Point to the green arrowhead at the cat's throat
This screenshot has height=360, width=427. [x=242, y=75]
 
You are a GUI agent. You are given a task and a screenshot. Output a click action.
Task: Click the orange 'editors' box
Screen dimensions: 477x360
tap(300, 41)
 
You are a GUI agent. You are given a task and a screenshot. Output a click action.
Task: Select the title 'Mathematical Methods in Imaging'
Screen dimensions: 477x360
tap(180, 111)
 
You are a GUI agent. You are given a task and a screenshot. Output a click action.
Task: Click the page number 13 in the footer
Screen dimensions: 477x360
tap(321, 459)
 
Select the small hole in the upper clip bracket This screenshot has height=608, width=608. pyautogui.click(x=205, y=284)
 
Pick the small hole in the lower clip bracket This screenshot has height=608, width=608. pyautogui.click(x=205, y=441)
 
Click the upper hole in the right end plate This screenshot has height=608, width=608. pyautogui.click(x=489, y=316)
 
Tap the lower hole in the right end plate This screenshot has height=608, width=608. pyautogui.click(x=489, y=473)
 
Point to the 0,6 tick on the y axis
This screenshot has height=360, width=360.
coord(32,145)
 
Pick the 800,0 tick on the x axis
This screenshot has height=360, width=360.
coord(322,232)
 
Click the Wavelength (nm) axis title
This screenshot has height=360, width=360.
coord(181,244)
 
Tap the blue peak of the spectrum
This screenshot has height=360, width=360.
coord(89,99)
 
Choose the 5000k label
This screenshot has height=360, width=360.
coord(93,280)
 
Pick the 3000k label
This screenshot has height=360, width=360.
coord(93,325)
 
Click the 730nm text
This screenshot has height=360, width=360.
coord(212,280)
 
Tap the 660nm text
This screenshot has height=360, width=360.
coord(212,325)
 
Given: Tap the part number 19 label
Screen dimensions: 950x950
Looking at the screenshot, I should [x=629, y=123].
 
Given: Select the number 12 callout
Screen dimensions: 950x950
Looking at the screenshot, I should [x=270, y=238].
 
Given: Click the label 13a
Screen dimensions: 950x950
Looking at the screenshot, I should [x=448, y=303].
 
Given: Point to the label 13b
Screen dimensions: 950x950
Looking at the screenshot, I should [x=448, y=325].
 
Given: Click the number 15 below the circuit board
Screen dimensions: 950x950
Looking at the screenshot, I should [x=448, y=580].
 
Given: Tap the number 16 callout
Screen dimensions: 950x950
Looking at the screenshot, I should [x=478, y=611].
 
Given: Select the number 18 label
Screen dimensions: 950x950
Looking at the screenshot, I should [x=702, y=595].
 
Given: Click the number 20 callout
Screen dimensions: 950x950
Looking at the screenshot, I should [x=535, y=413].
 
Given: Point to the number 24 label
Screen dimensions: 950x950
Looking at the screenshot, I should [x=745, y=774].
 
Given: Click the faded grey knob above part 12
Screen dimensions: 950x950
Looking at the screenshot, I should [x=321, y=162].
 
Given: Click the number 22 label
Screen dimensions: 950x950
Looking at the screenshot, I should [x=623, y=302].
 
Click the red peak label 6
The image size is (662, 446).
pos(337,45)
___
# Work to complete
Scale the lines starting at the line containing "Tap the 660nm text" and ending at the line containing "coord(212,325)". Reproduce only those lines, requests included, multiplying each coordinate in the answers by 1.45 and rounding to the nearest whole number, with halves rounded up.

# Result of the exercise
Tap the 660nm text
This screenshot has height=360, width=360.
coord(307,471)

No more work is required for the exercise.